The records follow. Copy each one exactly.
▬▬▬▬▬▬▬▬▬▬
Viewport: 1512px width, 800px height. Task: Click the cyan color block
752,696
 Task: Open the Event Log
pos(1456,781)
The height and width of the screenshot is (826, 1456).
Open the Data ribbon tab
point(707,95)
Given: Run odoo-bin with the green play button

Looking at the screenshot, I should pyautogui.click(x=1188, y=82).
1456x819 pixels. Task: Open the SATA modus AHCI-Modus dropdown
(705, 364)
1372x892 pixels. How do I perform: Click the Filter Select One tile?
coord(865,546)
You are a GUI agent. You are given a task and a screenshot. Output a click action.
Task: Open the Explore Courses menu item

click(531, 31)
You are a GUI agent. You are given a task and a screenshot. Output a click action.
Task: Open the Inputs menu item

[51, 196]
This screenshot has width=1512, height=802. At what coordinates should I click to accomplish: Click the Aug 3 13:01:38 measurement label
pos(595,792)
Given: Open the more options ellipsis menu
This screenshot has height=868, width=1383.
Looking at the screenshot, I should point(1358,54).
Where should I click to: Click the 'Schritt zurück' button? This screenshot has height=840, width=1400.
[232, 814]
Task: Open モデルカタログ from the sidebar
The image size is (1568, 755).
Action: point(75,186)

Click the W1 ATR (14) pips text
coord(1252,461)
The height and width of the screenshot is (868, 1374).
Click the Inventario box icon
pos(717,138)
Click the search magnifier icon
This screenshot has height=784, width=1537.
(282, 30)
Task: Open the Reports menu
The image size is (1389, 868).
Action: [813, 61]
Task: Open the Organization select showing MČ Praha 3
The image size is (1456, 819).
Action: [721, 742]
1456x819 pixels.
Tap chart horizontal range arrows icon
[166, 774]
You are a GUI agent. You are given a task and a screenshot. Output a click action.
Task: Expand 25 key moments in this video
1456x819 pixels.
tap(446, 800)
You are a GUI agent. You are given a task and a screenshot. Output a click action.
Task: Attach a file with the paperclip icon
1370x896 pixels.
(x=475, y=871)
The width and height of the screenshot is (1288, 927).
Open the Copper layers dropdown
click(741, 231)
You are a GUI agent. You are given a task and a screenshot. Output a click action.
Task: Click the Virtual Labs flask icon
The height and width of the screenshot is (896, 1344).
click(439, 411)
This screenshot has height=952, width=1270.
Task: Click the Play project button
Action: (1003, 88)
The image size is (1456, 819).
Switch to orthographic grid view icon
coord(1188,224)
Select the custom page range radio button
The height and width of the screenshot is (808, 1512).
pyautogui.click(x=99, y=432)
▬▬▬▬▬▬▬▬▬▬
Output for this task:
Viewport: 1512px width, 800px height. Task: Click the cyan color block
752,696
 Task: Open the Event Log
pos(1456,781)
The height and width of the screenshot is (826, 1456).
Open the Data ribbon tab
point(707,95)
Given: Run odoo-bin with the green play button

Looking at the screenshot, I should pyautogui.click(x=1188, y=82).
1456x819 pixels. Task: Open the SATA modus AHCI-Modus dropdown
(705, 364)
1372x892 pixels. How do I perform: Click the Filter Select One tile?
coord(865,546)
You are a GUI agent. You are given a task and a screenshot. Output a click action.
Task: Open the Explore Courses menu item

click(531, 31)
You are a GUI agent. You are given a task and a screenshot. Output a click action.
Task: Open the Inputs menu item

[51, 196]
This screenshot has width=1512, height=802. At what coordinates should I click to accomplish: Click the Aug 3 13:01:38 measurement label
pos(595,792)
Given: Open the more options ellipsis menu
This screenshot has height=868, width=1383.
Looking at the screenshot, I should point(1358,54).
Where should I click to: Click the 'Schritt zurück' button? This screenshot has height=840, width=1400.
[232, 814]
Task: Open モデルカタログ from the sidebar
The image size is (1568, 755).
Action: point(75,186)

Click the W1 ATR (14) pips text
coord(1252,461)
The height and width of the screenshot is (868, 1374).
Click the Inventario box icon
pos(717,138)
Click the search magnifier icon
This screenshot has height=784, width=1537.
(282, 30)
Task: Open the Reports menu
The image size is (1389, 868).
Action: [813, 61]
Task: Open the Organization select showing MČ Praha 3
The image size is (1456, 819).
Action: [721, 742]
1456x819 pixels.
Tap chart horizontal range arrows icon
[166, 774]
You are a GUI agent. You are given a task and a screenshot. Output a click action.
Task: Expand 25 key moments in this video
1456x819 pixels.
tap(446, 800)
You are a GUI agent. You are given a task and a screenshot. Output a click action.
Task: Attach a file with the paperclip icon
1370x896 pixels.
(x=475, y=871)
The width and height of the screenshot is (1288, 927).
Open the Copper layers dropdown
click(741, 231)
You are a GUI agent. You are given a task and a screenshot. Output a click action.
Task: Click the Virtual Labs flask icon
The height and width of the screenshot is (896, 1344).
click(439, 411)
This screenshot has height=952, width=1270.
Task: Click the Play project button
Action: (1003, 88)
The image size is (1456, 819).
Switch to orthographic grid view icon
coord(1188,224)
Select the custom page range radio button
The height and width of the screenshot is (808, 1512).
pyautogui.click(x=99, y=432)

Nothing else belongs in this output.